The French release poster has Kim Ok-bin’s character hanging upside-down from the Priest’s neck like a bat, exposing a lot of rosy hued skin in a darkness. It is a pure aesthetic, with a clear sensual feel, which has a “mainstream” look, as if the film plays down its foreign-ness and its originality to attract its audience. It is immediately visible that Sang-hyun is a priest, offering the intrigue. Any doubt you might have is taken away with the title “Ceci est mon sang” which has a religious ring, and the merit of mentioning “blood”. The film is actually more original and more horror laden than the poster would suggest.

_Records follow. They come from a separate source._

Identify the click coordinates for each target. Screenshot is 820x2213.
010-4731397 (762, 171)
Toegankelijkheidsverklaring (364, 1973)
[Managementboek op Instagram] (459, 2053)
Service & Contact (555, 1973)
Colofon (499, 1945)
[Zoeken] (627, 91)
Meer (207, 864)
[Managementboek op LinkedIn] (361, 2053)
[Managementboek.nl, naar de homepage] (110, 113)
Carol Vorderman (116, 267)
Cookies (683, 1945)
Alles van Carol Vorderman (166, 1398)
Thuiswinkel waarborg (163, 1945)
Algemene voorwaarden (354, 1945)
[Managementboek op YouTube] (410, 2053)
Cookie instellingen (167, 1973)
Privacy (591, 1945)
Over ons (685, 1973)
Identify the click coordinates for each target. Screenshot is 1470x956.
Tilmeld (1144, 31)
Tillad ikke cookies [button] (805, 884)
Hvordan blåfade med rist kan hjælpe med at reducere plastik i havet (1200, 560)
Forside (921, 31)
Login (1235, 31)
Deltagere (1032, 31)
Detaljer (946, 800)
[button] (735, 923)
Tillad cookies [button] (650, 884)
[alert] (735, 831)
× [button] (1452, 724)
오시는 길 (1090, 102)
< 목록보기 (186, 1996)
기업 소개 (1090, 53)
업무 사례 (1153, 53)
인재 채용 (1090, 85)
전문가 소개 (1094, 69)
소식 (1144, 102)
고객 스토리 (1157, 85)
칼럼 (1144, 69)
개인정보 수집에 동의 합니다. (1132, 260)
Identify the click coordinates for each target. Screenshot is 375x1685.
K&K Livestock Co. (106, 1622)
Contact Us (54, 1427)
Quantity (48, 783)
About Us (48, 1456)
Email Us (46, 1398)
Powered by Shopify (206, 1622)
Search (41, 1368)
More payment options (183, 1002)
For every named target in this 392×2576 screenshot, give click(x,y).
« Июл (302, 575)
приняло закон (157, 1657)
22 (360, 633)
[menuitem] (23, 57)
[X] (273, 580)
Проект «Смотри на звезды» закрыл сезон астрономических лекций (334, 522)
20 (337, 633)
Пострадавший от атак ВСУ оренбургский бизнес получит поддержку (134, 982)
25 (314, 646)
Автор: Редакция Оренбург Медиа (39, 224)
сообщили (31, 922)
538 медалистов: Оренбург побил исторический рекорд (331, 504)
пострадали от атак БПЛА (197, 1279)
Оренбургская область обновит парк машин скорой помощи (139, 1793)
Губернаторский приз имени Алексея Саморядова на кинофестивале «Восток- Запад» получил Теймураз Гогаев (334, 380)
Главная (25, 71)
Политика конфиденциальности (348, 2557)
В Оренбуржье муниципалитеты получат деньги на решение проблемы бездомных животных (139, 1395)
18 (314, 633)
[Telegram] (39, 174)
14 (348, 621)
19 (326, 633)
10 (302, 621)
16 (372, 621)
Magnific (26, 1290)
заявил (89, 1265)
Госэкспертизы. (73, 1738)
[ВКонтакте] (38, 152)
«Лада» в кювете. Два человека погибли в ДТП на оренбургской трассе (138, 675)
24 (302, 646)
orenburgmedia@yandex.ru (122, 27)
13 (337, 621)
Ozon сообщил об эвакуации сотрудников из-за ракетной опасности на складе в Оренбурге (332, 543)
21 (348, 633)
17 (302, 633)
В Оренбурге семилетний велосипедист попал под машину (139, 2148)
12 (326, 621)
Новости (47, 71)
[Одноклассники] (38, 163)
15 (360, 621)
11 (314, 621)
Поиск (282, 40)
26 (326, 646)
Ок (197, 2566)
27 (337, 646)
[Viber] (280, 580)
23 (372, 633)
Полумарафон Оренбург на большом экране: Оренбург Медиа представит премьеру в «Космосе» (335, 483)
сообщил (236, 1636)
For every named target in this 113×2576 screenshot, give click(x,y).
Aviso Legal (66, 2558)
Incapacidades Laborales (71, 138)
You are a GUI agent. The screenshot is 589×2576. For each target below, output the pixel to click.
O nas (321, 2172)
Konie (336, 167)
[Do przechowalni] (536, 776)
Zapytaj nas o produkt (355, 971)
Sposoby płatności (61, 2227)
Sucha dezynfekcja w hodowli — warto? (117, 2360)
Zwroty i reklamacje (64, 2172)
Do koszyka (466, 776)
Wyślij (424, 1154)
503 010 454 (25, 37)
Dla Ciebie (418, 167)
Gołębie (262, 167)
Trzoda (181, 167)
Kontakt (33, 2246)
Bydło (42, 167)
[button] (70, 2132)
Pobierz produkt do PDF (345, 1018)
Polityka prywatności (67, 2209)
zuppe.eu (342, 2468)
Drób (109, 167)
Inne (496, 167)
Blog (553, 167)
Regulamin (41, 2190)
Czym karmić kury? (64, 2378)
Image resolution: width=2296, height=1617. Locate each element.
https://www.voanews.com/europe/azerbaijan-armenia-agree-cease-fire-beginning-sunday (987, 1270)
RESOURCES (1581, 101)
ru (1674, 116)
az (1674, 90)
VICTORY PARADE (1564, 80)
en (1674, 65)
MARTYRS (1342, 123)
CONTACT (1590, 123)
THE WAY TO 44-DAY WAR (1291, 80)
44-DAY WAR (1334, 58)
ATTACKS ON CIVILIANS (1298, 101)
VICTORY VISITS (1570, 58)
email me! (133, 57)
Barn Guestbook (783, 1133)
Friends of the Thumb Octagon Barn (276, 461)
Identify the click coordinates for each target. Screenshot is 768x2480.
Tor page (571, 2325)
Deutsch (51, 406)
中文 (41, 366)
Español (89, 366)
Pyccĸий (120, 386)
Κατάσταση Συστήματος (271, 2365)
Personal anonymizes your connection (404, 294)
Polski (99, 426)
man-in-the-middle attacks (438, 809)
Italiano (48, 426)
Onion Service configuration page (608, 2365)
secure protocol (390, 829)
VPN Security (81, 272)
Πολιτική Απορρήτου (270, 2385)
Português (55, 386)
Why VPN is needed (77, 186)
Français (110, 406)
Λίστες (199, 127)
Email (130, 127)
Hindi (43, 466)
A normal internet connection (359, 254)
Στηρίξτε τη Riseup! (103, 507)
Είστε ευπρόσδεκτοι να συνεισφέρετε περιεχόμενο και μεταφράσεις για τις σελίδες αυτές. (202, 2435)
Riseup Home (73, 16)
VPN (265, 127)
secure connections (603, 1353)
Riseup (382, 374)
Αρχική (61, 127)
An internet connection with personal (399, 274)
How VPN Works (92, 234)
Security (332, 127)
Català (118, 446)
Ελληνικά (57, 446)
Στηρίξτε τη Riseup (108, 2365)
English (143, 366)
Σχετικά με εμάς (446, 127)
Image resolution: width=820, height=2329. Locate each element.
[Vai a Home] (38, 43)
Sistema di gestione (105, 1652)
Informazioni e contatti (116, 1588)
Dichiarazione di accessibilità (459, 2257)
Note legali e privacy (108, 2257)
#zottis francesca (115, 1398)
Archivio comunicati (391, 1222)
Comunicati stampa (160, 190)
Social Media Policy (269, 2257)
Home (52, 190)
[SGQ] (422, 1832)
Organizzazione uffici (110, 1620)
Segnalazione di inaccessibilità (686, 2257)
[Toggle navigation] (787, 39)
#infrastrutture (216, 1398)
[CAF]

Notice the difference with the Korean poster. It is as a scene from a faded film, where the female character’s near-panic is contrasted with the male character’s more controlled fear. The two characters are in full view, almost filling the entire poster, although the twist that Sang-hyun is a priest remains hidden. The two characters are white with a fear of something external, even though, on closer inspection, it is Sang-hyun himself who has blood on his lips! Although such an existential fear is not really the subject matter of the film, the poster does suggest fear and blood in old-school cinema. This is not only an accurate description, but also targets the audience who would most appreciate the film. If it is you, do not hesitate – Thirst is a great film.